Table of Contents

👉 Try the demo: https://github.com/LM-Kit/lm-kit-net-samples/tree/main/console_net/agents/persistent_memory_assistant

Persistent Memory Assistant for C# .NET Applications


Purpose of the Sample

Persistent Memory Assistant demonstrates how to use LM-Kit.NET to build an AI assistant with long-term memory that persists across conversation sessions using the AgentMemory system.

The sample shows how to:

  • Create an AI agent with semantic memory using AgentMemory.
  • Load and configure embedding models for memory retrieval.
  • Store information in different memory types (Semantic, Episodic, Procedural).
  • Persist memories to disk and reload them across sessions.
  • Automatically extract and store facts from conversations.
  • Use RAG-based retrieval to enhance responses with relevant memories.

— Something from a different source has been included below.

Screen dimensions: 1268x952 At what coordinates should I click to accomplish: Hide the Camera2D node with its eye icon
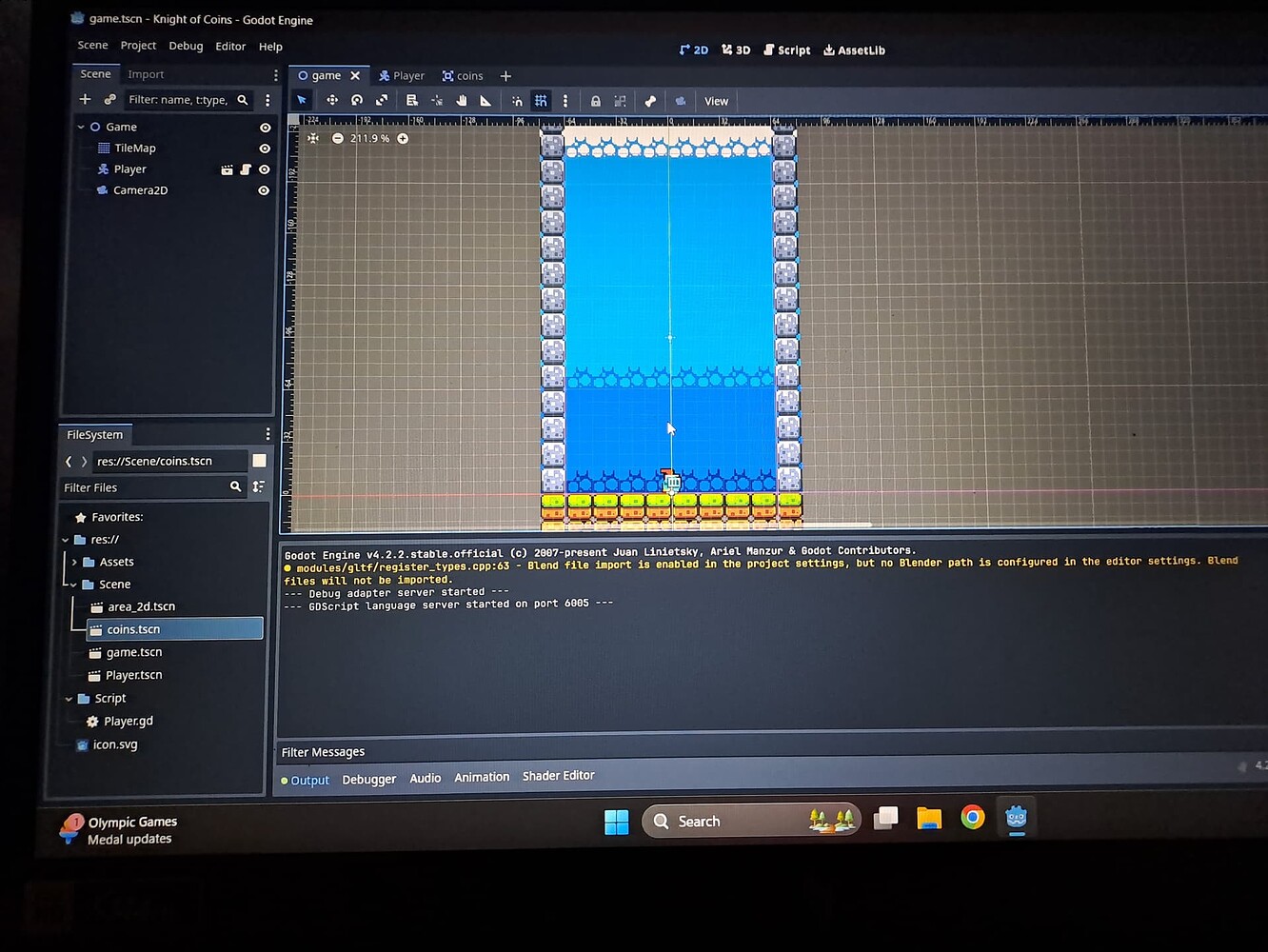click(x=264, y=190)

Why Agent Memory with LM-Kit.NET?

  • Personalization: the assistant remembers user preferences, projects, and context.
  • Context continuity: conversations build on prior interactions across sessions.
  • Local-first: all memory storage and retrieval runs on your hardware.
  • Semantic search: find relevant memories based on meaning, not keywords.
  • Flexible storage: save and load memories for persistence or transfer.

Target Audience

  • Product Developers: build personalized AI assistants that learn user preferences.
  • Enterprise Teams: create context-aware assistants for ongoing projects.
  • CRM & Support: develop assistants that remember customer interactions.
  • Personal Productivity: build AI companions that understand your workflow over time.
  • AI/ML Engineers: explore RAG-based memory systems with local inference.

Problem Solved

  • Context across sessions: assistant remembers information from previous conversations.
  • Personalized responses: uses stored facts to provide tailored assistance.
  • Organized memory: different memory types for facts, events, and preferences.
  • Persistent storage: memories survive application restarts.
  • Explicit and implicit learning: store memories via commands or automatic extraction.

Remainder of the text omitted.